Thermal and thermoelectric properties of monolayer indium triphosphide (InP3): a first-principles study

Abstract

Monolayer indium triphosphide (InP₃) is a newly predicted 2D material with a quasi-direct electronic band gap which is predicted to exhibit fascinating adsorption efficiency, foreshadowing its potential applications in the photovoltaic and optoelectronic communities. To achieve a combination of photovoltaic and thermoelectric technologies and further boost the energy utilization rate, in this paper we systematically investigate the thermal and thermoelectric properties through combining first-principles calculations and semiclassical Boltzmann transport theory. Our calculations show that the average lattice thermal conductivity of monolayer InP₃ is about 0.63 W mK⁻¹ at room temperature, which is comparable to that of classical thermoelectric materials. Such a poor phonon transport property mainly originates from its smaller group velocity and stronger phonon–phonon scattering (including both scattering magnitude and channels). Unlike the isotopic phonon transport property, the electronic conductivity and electronic thermal conductivity of monolayer InP₃ present obvious anisotropic behavior. Meanwhile, a high Seebeck coefficient is also predicted in monolayer InP₃ with both n- and p-type doping due to the large electronic band gap and sharp increase in electronic conductivity.

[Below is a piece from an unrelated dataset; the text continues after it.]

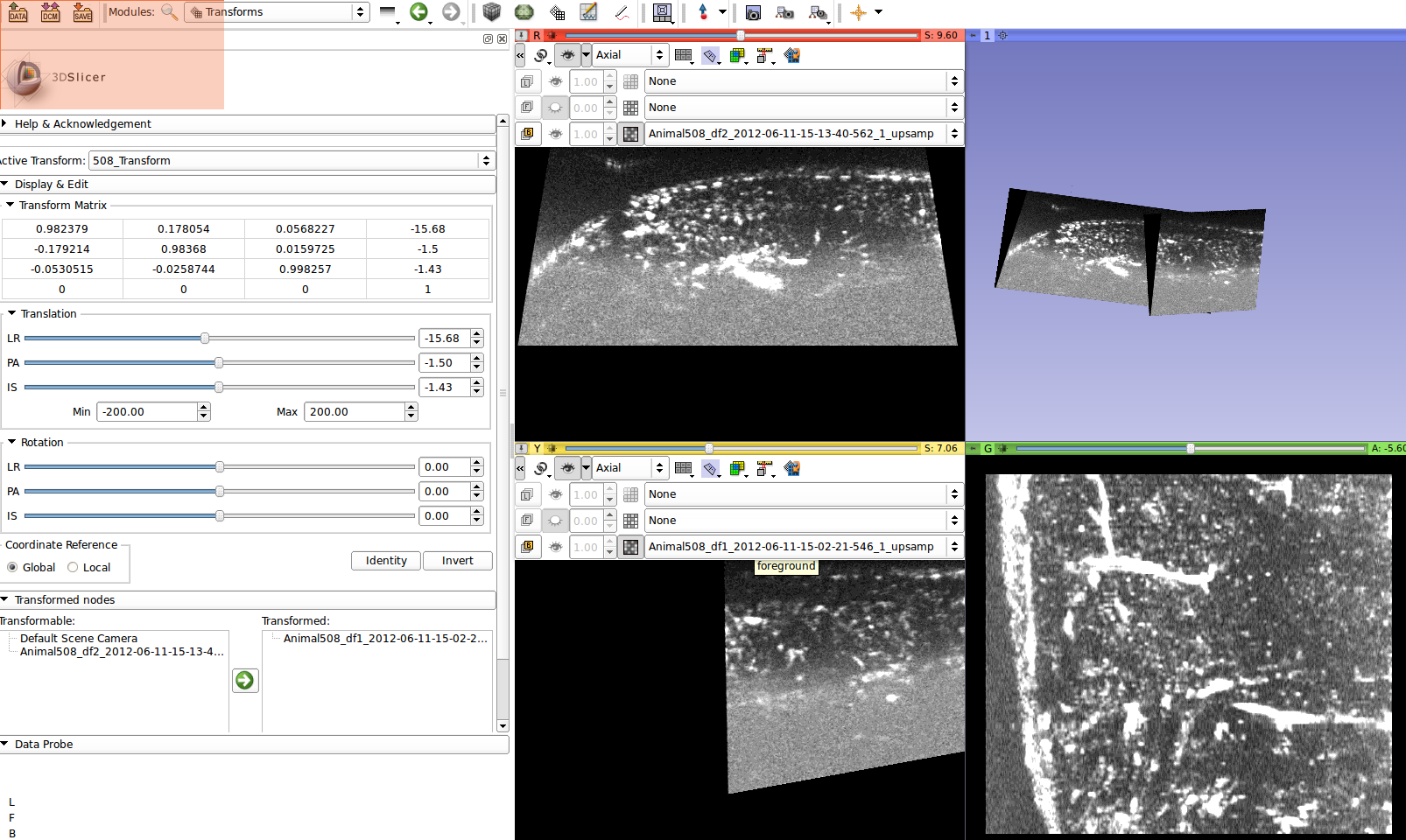
Task: Open Yellow viewer Axial orientation dropdown
Action: [629, 468]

By using the electron relaxation time estimated from deformation potential theory, the room temperature thermoelectric figure of merit of monolayer InP₃ is found to be as high as 2.06 (with p-type doping) and 0.61 (with n-type doping) along the armchair and zigzag directions, which are substantially larger than for black phosphorene (ZT ∼ 0.4 at room temperature). The results presented in this work shed light on the thermoelectric performance of monolayer InP₃ and qualify its potential application in a multifunction device that contains both photovoltaic and thermoelectric technologies.